Unlike most boys, I would listen to/watch the news not for the baseball scores, but for the metro area's daily high temperatures. One of the few things that would get me out of bed in the morning was to go watch the first weather reports on the early show. I had a rain gauge set up in the back yard, a minimum-maximum thermometer and other instruments, and I recorded their data daily for years. I'd obsess over measuring the temperature differences and other microclimatic variations between the front and back lawns, sun and shade, and between my parents' house and my grandpa's house on the next street. I made records of the visibility and different classes of clouds seen during different days and seasons, and tried to figure out ways to calculate cloud cover, visual range, and raindrop size. I'd go out in the rain or send my poor dad out in the rain when I was sick to calculate rainfall rates from different passing showers or the hourly progression of storms. There were no tornadoes or such storms to chase in Northern California, but I would convince my parents to take me on weekend day trips to places with differing microclimates.

I learned or got better at math as a kid by calculating things such as daily and monthly average temperature, storm total rainfall, percentage differences between the temperatures at one location and other, etc. One of my junior high school math teachers, in an earlier career, was one of the first "Hurricane Hunters" for the military, and knowing of my interest in weather, regaled me with exciting stories of flights into the eyes of storms. And, he kept reminding me that if I wanted to become a "weatherman," I'd need to get very good grades in math classes and take a lot of math and science courses: that advice made an impact.

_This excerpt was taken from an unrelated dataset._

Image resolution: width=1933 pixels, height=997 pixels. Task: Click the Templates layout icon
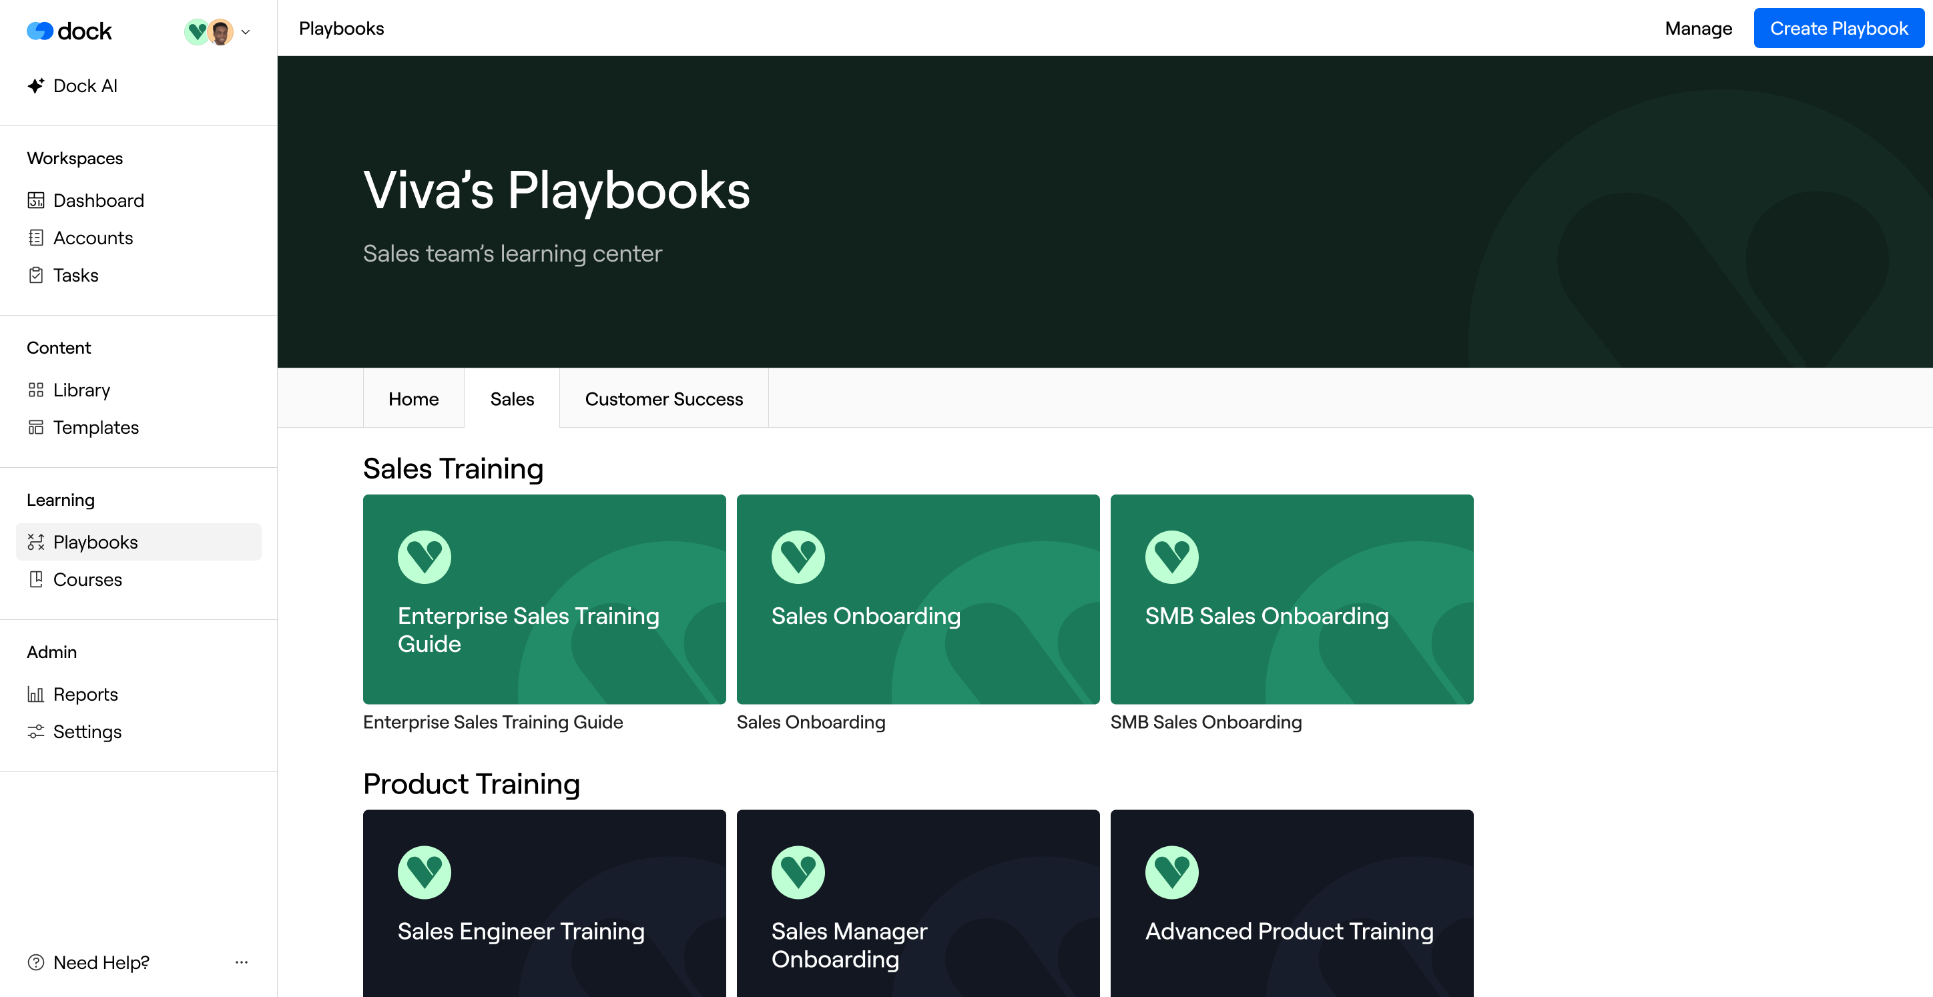pyautogui.click(x=35, y=428)
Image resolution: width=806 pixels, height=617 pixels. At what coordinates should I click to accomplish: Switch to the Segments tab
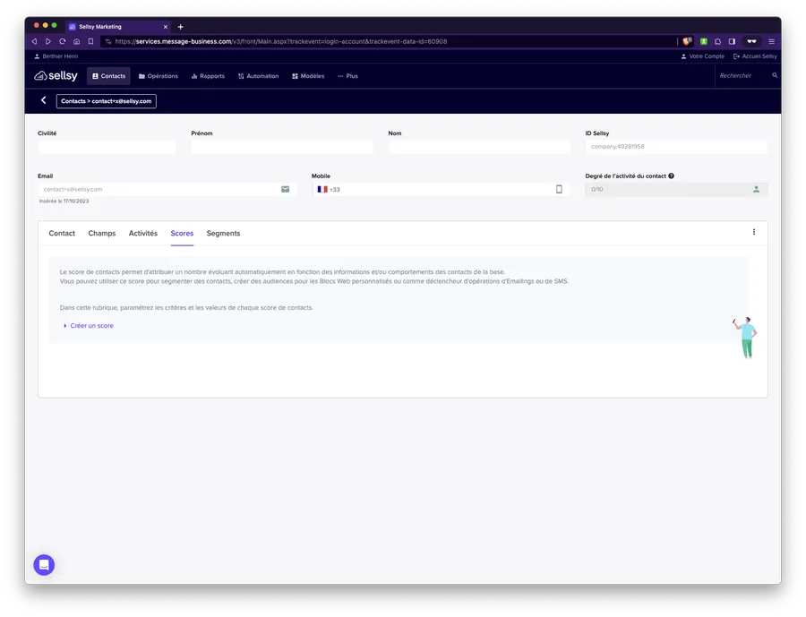click(223, 234)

In high school, with the help of a teacher and some friends, we made weather balloons of a sort, and launched them with postcards attached. One of them came down on a golf course about 100 kilometers away and the card was sent back by a golfer who said it distracted him when he was trying to putt.


When I was young, my concept of an actual, real, practicing "weatherman" back then- that's what we called them- was of someone who spent all day frantically driving around to different weather stations all over a region and constantly taking readings to decipher patterns and trends to make a forecast. The guy on TV was just the guy who ***reported*** the meteorology, not the one who actually did it, in much the same way that the sportscaster wasn't playing the football game, but reported the numbers (scores) and outcome. Remember, this was before computers, dataloggers, Internet, and GPS technology.